Luckily I’ve come such a long way since then and have seen that this earlier way of thinking couldn’t have been further from the truth.
What our society terms as a ‘mistake’ is in fact a very valuable piece of information or feedback that is being given to you, so that you can correct your course and zoom in better on your goal.
There have been so many magnificent scientists, engineers, inventors and researchers on our planet over the centuries who have dedicated their lives to researching, experimenting and persevering in working towards finding out more about the things they were passionate about and finding answers to their burning questions.
They set up a hypothesis or asked a question and then took a first question in their quest for finding a solution. The journeys they went on were probably real roller-coaster rides, taking them to the brink, testing their patience and trust in the process. I wonder how often they tried something out with a particular expectation and found it just fell flat.
But that was certainly no reason to give up. Their amazing mindset looked at what happened and then readjusted. Now they knew that what they did was not the answer they were looking for, so they moved onto the next factor. It was said Edison tried out thousands of different filaments in his search that led him to discover that a carbon one in an oxygen-free bulb could last 1500 hours before burning up.
Minds like these know that what others would call a mistake, is valuable feedback and is certainly not a reason to feel upset or judge themselves by.
When I take a moment to think about how I react to things not turning out the way I expected them to, I can see that the more I am detached from the outcome, the easier it is for me to look and see what feedback I am getting. There’s alway something valuable there for us without exception. It depends on our willingness to be open to it and accept it.
And I know with certainty that when I have tried things and they seemed to flop, I learned things that I would otherwise have missed out on. There are certain lessons that we can’t learn from books or other people. We learn how to refine things, how to approach things from a different angle, we get deep insights as to what is really going on, we learn interpersonal skills. The list is endless.
One example that I’d like to share with you is when I was preparing for a trade fair a few years back in Birmingham, UK. I was living in Ireland at the time and so counted as a foreigner with regards tax. I had to apply for a VAT refund and made a phonecall, got the forms and thought I had it all sorted. But no, it turned out that my application fell under the previous tax year because I had first contacted the fair organisers then. I had one and a half years to submit the papers, yes, but what they omitted to tell me was, one and a half years from the beginning of the tax year in which I had first signed up for the fair. Mine was dated at the end of the tax year and so I really only had 6 months. And it meant I didn’t get back the large sum of money I had been hoping for.

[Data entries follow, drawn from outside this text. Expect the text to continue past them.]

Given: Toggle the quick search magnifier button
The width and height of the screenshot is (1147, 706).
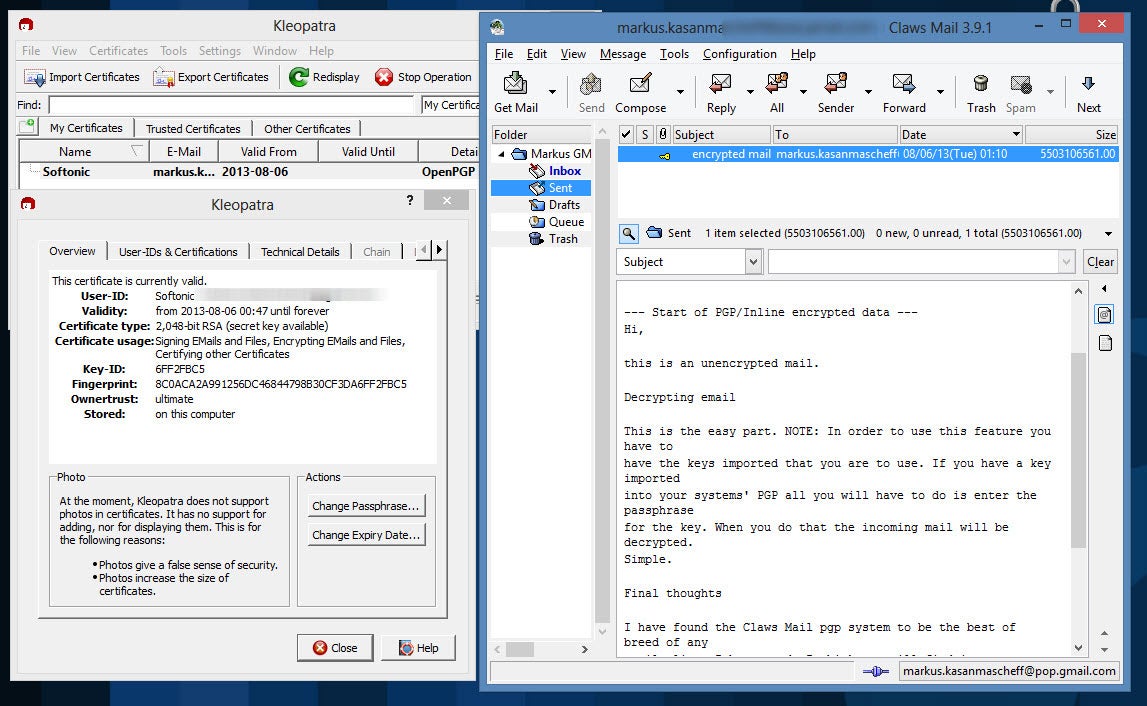Looking at the screenshot, I should pyautogui.click(x=628, y=233).
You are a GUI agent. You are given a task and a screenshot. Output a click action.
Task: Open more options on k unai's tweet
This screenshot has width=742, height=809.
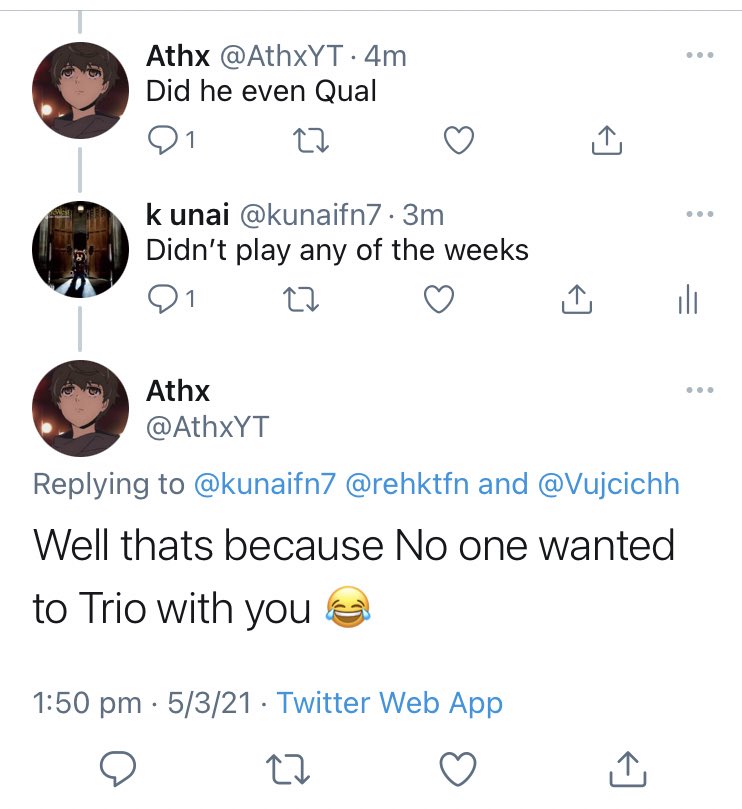(700, 213)
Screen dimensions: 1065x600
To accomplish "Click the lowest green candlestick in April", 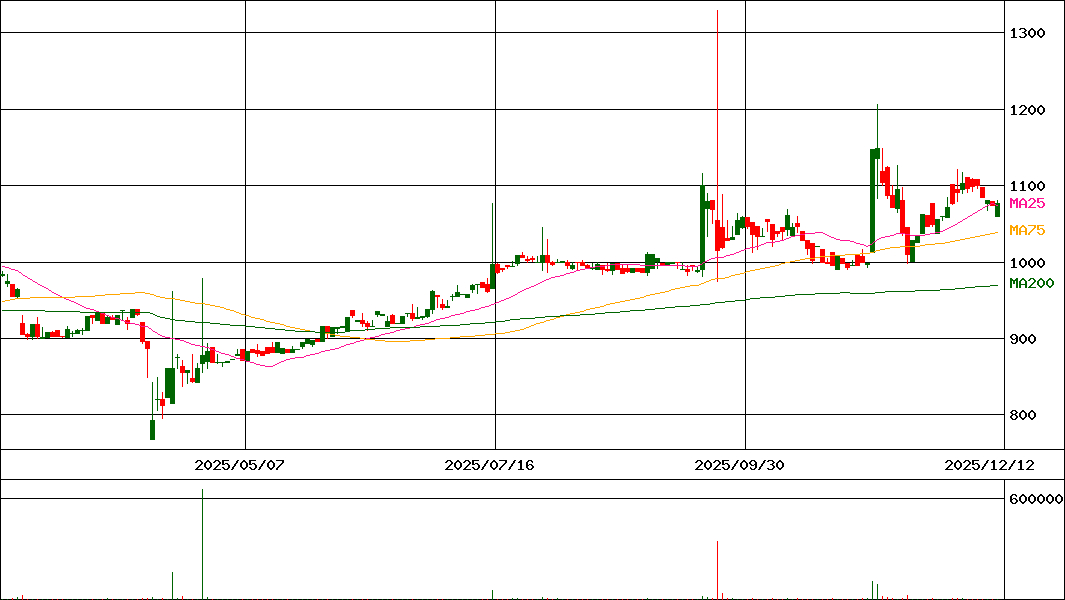I will pos(152,429).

This was such a valuable lesson for me in money matters as it brought home to me the importance of not placing my financial questions in the hands of someone on the other end of the phone, but taking the time to read the small print and make sure I have got a good understanding of things myself. And if in doubt, hire an expert to help me.
Nowadays I love to dig and research and find things out or find someone who really knows. So I’m grateful for that sharp awakening.
There are no mistakes. Be thankful for the valuable feedback and put it in your bag of tools for the next step.
Do you have any experiences of things that might have looked like mistakes but gave you great insights and learning? I’d love to hear about them here.